Defendant's challenge in each appeal to the court's denial of youthful offender status does not survive his valid waiver of the right to appeal. "[W]hen a sentencing court has entirely abrogated its responsibility to determine whether an eligible youth (see CPL 720.10 [1], [2]) is entitled to youthful offender status, an appeal waiver [does] not foreclose [appellate] review of the court's failure to make that determination" (People v Pacherille, 25 NY3d 1021, 1023 [2015]; see People v Rudolph, 21 NY3d 497, 499 [2013]; People v Simmons, 159 AD3d 1270, 1271 [3d Dept 2018]). Here, however, defendant's contention that the court, in effect, entirely abrogated its responsibility to determine whether he was entitled to youthful offender status is belied by the record (see People v Cardona, 144 AD3d 936, 936 [2d Dept 2016]). The court properly treated defendant as an eligible youth (see CPL 720.10 [1], [2]; cf. People v Crimm, 140 AD3d 1672, 1673-1674 [4th Dept 2016]), but denied him youthful offender status upon consideration of "the gravity of the crime[s] and manner in which [they were] committed, mitigating circumstances, . . . defendant's attitude toward society and respect for the law," and the contents of the presentence reports (People v Cruickshank, 105 AD2d 325, 334 [3d Dept 1985], affd 67 NY2d 625 [1986]; see Cardona, 144 AD3d at 936).

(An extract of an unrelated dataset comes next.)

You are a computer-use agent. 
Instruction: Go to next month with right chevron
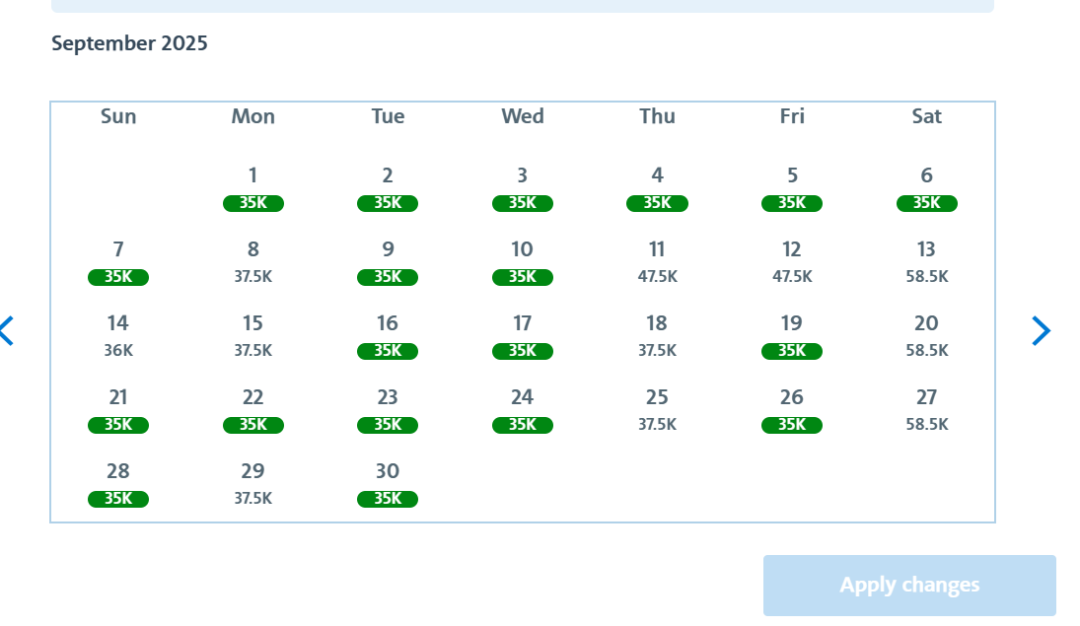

Thus, in each appeal, defendant's "valid waiver of the right to appeal . . . forecloses appellate review of [the] sentencing court's discretionary decision to deny youthful offender status" (Pacherille, 25 NY3d at 1024). The valid waiver of the right to appeal in each appeal also forecloses review of defendant's request that we exercise our interest of justice jurisdiction to adjudicate him a youthful offender (see People v Torres, 110 AD3d 1119, 1119 [3d Dept 2013], lv denied 22 NY3d 1044 [2013]; see generally Lopez, 6 NY3d at 255).
Finally, defendant's further challenge to the severity of the sentence in each appeal is foreclosed by his valid waiver of the right to appeal (see Lopez, 6 NY3d at 256).